Hearing the story can be a form of grace.
Removal or downsizing of
a library is another way of stopping the conversation. The way that one author
spoke to another, and continues to speak to the living authors in the library,
is stopped. The potential for new conversations to start up is unavailable,
there is no interlocutor, no host or listener, no friend from another time who
can prompt the conversation you have been having with yourself all these years.
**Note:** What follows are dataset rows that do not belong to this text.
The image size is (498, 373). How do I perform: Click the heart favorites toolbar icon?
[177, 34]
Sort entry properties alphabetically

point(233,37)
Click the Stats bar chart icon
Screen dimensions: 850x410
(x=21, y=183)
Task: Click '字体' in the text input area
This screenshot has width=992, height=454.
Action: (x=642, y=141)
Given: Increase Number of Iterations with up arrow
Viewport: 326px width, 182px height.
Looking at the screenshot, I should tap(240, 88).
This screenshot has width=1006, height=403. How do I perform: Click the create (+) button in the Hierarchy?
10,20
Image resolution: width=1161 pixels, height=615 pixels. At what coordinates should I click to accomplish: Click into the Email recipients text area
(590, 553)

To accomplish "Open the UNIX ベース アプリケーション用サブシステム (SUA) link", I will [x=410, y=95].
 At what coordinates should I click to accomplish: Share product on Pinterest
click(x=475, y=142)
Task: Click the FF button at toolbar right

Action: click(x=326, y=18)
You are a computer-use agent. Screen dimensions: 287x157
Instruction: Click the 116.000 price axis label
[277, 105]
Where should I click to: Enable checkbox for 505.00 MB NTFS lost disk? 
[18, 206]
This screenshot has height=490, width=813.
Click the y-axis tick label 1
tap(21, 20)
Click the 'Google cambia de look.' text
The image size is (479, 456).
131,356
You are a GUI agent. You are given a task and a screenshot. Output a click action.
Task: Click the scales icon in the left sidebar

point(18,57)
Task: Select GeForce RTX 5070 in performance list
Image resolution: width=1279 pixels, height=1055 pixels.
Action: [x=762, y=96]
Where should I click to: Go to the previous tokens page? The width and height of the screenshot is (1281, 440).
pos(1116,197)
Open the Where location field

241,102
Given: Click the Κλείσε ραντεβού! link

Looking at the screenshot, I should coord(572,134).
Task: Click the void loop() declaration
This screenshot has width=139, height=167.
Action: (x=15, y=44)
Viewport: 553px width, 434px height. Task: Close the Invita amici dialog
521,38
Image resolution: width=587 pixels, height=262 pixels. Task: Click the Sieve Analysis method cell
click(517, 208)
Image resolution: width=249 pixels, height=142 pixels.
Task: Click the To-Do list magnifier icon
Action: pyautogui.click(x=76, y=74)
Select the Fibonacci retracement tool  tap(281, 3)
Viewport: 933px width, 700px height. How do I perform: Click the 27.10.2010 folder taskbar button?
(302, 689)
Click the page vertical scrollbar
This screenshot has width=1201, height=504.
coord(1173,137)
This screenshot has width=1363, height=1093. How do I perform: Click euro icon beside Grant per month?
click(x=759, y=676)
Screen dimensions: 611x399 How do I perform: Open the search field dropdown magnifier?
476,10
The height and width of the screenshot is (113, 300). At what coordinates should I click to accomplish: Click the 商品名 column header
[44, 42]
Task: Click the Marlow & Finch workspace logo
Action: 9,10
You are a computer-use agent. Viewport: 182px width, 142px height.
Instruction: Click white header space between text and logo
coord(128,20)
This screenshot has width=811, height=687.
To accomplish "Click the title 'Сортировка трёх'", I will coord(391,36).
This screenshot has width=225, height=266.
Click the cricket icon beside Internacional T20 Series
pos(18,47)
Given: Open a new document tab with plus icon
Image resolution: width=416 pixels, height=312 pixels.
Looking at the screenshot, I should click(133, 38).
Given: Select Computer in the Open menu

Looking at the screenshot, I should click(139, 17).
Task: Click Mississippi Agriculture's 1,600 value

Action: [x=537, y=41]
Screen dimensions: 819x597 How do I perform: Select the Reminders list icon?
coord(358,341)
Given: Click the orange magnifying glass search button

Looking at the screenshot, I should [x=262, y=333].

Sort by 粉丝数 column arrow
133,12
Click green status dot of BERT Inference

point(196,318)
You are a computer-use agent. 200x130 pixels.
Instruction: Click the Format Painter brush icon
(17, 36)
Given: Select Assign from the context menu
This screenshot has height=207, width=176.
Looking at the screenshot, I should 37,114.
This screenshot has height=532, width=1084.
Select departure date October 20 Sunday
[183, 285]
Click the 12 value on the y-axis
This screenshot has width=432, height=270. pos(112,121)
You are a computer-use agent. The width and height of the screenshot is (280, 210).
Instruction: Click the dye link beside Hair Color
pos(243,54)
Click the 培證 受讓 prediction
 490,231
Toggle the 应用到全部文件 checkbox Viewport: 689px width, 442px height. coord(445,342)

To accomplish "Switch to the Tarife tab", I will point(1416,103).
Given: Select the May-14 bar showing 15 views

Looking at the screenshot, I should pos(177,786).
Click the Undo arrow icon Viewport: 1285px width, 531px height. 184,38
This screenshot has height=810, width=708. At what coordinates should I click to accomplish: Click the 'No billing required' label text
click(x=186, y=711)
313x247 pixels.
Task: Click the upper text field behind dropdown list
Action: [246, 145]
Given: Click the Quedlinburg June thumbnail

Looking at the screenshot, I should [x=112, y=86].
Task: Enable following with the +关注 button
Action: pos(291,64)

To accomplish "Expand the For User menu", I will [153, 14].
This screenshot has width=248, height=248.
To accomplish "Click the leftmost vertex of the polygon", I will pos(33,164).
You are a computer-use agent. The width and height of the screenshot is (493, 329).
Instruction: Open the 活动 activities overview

Books in a library await their ideal listener.
During the day, when the
library is available, librarians observe these conversations going on, as they
loan out more books to readers. Sometimes hardly a word passes between borrower
and librarian. But sometime soon the librarian will catalogue the book written
by the borrower, or must order similar books for borrowers engaged in what is
plainly a long and intense conversation with the relevant authors.
And at night, when the
lights are turned out, the generations of pages rest again. The conversation
continues even in the silence and in the dark. It is you and I who are the
ideal reader. Next morning it is we who will walk into the library to encounter,
in an aisle or at a reading desk, the conversation we never knew we were going
to have, the conversation we have been meaning to have for a very long time.
The book is responding and connecting us to other human books nearby.